▸ **What is expected**
Without changing anything, set down every line shown below.

▸ **Dataset excerpts**
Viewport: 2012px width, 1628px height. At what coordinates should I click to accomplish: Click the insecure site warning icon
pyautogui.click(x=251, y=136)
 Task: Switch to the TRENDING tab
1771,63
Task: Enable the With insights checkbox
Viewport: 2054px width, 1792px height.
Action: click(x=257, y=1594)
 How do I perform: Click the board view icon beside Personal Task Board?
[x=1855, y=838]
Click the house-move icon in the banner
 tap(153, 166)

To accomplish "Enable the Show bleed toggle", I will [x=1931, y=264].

▸ **Result below**
Viewport: 2012px width, 1628px height. At what coordinates should I click to accomplish: Click the insecure site warning icon
pyautogui.click(x=251, y=136)
 Task: Switch to the TRENDING tab
1771,63
Task: Enable the With insights checkbox
Viewport: 2054px width, 1792px height.
Action: click(x=257, y=1594)
 How do I perform: Click the board view icon beside Personal Task Board?
[x=1855, y=838]
Click the house-move icon in the banner
 tap(153, 166)

To accomplish "Enable the Show bleed toggle", I will [x=1931, y=264].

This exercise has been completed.